WHAT TO DO:
Copy out everything from the first of the entries below down to and including the line that contains "This screenshot has height=1500, width=2100.", reproducing each line character for character.

INFORMATION SUPPLIED:
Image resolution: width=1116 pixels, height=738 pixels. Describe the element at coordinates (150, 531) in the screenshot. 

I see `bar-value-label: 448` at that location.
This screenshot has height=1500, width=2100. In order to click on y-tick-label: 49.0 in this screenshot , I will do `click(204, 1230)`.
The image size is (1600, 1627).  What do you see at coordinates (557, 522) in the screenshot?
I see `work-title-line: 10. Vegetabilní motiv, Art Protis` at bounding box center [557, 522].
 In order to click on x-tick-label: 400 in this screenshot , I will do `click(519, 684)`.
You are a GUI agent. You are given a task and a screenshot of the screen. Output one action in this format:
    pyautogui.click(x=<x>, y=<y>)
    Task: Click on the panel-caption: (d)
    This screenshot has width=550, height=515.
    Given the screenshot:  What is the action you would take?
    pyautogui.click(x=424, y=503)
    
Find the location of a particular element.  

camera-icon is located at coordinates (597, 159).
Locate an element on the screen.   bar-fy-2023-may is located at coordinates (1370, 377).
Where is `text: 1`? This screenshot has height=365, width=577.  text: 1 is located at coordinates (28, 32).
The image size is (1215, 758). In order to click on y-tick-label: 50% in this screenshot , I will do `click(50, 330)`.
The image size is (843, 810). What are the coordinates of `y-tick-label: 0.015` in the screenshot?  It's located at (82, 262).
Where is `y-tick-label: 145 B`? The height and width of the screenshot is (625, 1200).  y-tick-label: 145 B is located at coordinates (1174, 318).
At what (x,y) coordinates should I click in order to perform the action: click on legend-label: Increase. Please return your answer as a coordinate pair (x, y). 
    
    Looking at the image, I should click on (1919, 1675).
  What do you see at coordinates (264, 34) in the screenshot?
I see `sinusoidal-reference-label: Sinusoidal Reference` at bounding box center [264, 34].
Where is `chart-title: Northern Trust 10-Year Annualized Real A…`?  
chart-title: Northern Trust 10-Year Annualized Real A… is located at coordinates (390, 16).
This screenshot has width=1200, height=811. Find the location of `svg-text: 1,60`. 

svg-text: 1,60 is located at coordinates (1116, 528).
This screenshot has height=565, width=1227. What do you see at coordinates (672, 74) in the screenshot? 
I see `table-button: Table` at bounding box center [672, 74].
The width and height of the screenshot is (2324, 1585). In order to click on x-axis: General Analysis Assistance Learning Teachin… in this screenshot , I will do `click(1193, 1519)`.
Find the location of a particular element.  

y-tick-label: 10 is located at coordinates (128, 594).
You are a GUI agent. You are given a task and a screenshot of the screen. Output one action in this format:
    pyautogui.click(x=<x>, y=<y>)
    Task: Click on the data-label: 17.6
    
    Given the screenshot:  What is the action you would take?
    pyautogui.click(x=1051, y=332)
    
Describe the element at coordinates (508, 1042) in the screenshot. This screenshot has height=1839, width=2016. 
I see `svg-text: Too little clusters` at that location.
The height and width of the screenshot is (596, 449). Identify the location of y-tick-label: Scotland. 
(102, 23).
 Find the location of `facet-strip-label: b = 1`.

RESPONSE TO THIS EXERCISE:
Image resolution: width=1116 pixels, height=738 pixels. Describe the element at coordinates (150, 531) in the screenshot. 

I see `bar-value-label: 448` at that location.
This screenshot has height=1500, width=2100. In order to click on y-tick-label: 49.0 in this screenshot , I will do `click(204, 1230)`.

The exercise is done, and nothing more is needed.